(Source data)
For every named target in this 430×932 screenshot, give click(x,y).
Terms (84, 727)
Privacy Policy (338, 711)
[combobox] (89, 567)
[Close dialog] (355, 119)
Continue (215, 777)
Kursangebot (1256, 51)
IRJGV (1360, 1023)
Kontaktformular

▶ What the task requires:
Reproduce the line containing "[Close dialog] (355, 119)" and every line after it. Stop at the last line of the records, and add nothing.

▶ Solution:
[Close dialog] (355, 119)
Continue (215, 777)
Kursangebot (1256, 51)
IRJGV (1360, 1023)
Kontaktformular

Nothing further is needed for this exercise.